**** Records for processing ****
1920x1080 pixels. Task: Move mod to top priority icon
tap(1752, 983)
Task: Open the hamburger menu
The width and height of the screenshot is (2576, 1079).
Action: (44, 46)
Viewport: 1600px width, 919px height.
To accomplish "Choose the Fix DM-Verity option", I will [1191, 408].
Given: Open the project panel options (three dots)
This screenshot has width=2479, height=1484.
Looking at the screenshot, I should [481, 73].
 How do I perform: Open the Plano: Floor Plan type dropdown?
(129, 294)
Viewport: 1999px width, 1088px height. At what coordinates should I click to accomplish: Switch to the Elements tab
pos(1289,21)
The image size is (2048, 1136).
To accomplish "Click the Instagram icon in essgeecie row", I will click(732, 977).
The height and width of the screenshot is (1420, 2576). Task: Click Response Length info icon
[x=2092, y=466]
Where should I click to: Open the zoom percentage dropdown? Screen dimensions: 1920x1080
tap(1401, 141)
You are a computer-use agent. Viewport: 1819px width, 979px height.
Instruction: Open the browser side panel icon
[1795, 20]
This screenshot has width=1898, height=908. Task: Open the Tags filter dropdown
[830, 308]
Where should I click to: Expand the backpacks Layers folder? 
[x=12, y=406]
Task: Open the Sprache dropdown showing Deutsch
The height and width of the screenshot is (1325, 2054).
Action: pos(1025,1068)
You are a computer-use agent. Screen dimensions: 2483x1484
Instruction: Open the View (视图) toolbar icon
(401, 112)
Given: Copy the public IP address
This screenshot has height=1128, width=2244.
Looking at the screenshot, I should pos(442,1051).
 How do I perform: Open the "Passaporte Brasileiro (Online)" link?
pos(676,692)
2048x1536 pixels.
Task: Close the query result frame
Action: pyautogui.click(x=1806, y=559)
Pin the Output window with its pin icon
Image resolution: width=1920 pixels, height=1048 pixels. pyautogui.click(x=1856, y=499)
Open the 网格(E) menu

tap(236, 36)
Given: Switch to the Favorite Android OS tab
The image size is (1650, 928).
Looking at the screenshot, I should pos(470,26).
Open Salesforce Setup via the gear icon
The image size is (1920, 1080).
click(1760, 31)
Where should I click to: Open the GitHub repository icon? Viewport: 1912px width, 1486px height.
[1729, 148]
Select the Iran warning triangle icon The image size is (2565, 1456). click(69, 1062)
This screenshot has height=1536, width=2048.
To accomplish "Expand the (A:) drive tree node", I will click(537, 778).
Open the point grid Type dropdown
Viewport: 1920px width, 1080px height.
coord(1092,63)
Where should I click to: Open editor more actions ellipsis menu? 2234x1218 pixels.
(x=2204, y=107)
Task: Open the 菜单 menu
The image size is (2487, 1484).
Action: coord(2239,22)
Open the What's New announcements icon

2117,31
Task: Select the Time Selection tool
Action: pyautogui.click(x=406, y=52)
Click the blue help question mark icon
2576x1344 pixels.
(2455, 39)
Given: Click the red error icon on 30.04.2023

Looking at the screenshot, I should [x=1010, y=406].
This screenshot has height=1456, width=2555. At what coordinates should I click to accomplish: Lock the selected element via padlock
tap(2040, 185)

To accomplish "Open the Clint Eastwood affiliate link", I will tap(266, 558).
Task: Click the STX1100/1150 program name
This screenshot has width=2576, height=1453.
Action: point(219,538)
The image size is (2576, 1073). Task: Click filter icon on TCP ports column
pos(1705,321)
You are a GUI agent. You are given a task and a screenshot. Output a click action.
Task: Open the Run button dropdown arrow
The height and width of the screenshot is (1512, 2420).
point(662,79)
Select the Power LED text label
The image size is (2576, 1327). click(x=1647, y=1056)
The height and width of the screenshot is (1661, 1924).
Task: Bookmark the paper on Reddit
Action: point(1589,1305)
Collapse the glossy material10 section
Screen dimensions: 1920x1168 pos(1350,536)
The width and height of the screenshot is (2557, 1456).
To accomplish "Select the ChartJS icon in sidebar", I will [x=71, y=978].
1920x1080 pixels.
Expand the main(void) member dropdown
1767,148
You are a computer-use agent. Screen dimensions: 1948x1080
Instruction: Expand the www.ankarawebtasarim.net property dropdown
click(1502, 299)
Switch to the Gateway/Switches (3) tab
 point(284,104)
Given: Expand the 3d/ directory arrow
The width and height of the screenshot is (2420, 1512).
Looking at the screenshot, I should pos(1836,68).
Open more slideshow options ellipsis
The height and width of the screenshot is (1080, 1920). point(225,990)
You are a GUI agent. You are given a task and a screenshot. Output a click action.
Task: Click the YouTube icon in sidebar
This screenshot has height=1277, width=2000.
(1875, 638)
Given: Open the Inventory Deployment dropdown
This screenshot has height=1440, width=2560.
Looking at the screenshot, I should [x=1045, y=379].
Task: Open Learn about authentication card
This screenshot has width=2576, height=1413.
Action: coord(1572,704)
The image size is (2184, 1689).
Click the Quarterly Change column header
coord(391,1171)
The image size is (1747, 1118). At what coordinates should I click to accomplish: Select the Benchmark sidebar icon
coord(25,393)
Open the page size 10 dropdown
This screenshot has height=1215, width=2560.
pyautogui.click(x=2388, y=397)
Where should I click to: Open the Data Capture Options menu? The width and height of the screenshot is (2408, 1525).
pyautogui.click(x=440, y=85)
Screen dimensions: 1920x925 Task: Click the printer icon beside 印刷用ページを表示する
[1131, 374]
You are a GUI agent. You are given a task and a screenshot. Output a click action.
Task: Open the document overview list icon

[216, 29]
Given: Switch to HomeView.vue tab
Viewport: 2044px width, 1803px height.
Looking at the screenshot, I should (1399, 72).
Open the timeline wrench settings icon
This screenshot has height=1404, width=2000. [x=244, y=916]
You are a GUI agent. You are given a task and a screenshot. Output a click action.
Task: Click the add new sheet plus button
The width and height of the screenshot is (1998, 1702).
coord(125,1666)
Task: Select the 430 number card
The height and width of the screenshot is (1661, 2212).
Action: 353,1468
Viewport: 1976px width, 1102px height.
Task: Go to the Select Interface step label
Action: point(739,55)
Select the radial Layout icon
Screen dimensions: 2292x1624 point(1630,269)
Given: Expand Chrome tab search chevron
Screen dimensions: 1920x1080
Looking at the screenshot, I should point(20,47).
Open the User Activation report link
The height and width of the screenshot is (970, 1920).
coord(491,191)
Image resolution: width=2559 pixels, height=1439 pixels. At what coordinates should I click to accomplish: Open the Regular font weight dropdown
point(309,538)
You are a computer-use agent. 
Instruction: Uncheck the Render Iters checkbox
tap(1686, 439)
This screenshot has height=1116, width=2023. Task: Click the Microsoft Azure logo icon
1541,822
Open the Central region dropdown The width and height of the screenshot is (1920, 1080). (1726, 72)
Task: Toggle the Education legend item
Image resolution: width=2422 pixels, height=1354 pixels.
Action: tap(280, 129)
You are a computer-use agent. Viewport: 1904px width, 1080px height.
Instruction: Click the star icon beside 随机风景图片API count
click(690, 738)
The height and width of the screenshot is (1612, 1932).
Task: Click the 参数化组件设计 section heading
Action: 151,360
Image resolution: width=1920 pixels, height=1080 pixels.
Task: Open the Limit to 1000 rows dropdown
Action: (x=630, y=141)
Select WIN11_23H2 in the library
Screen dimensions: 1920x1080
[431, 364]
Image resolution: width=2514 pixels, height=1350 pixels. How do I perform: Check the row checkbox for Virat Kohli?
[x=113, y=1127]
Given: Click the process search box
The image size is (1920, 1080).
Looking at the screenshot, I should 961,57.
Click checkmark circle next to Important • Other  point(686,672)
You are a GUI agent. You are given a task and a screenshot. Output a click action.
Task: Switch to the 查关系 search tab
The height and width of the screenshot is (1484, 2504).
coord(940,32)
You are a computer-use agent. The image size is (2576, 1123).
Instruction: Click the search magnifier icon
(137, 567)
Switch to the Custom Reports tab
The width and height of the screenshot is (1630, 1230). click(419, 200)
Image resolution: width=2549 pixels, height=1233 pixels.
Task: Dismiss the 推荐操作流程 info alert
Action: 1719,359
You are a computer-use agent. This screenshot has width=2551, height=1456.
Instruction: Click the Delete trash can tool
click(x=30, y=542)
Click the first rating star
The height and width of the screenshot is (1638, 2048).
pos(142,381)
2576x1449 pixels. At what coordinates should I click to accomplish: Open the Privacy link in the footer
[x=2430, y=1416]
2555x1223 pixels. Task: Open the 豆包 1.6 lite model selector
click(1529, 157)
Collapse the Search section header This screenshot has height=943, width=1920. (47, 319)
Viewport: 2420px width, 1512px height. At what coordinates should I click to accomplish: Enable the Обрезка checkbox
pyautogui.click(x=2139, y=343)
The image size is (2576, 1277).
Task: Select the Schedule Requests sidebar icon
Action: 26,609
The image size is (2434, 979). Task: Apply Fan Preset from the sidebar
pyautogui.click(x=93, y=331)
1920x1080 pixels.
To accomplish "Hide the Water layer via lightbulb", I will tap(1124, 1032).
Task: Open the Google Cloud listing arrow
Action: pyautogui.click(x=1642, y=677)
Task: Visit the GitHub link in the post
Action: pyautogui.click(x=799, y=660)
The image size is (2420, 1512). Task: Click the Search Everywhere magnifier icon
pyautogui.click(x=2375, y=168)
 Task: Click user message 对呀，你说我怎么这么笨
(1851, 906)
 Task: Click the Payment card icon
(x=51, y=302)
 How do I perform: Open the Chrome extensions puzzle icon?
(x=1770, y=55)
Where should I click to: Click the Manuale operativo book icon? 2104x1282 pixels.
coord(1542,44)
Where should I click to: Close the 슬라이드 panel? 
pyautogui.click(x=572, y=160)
****
■ Exercise: Word for word, restate the data above from its first line down to and including the line with "You are a computer-use agent. Screen dimensions: 2483x1484".

■ Expected answer:
1920x1080 pixels. Task: Move mod to top priority icon
tap(1752, 983)
Task: Open the hamburger menu
The width and height of the screenshot is (2576, 1079).
Action: (44, 46)
Viewport: 1600px width, 919px height.
To accomplish "Choose the Fix DM-Verity option", I will [1191, 408].
Given: Open the project panel options (three dots)
This screenshot has width=2479, height=1484.
Looking at the screenshot, I should [481, 73].
 How do I perform: Open the Plano: Floor Plan type dropdown?
(129, 294)
Viewport: 1999px width, 1088px height. At what coordinates should I click to accomplish: Switch to the Elements tab
pos(1289,21)
The image size is (2048, 1136).
To accomplish "Click the Instagram icon in essgeecie row", I will click(732, 977).
The height and width of the screenshot is (1420, 2576). Task: Click Response Length info icon
[x=2092, y=466]
Where should I click to: Open the zoom percentage dropdown? Screen dimensions: 1920x1080
tap(1401, 141)
You are a computer-use agent. Viewport: 1819px width, 979px height.
Instruction: Open the browser side panel icon
[1795, 20]
This screenshot has width=1898, height=908. Task: Open the Tags filter dropdown
[830, 308]
Where should I click to: Expand the backpacks Layers folder? 
[x=12, y=406]
Task: Open the Sprache dropdown showing Deutsch
The height and width of the screenshot is (1325, 2054).
Action: pos(1025,1068)
You are a computer-use agent. Screen dimensions: 2483x1484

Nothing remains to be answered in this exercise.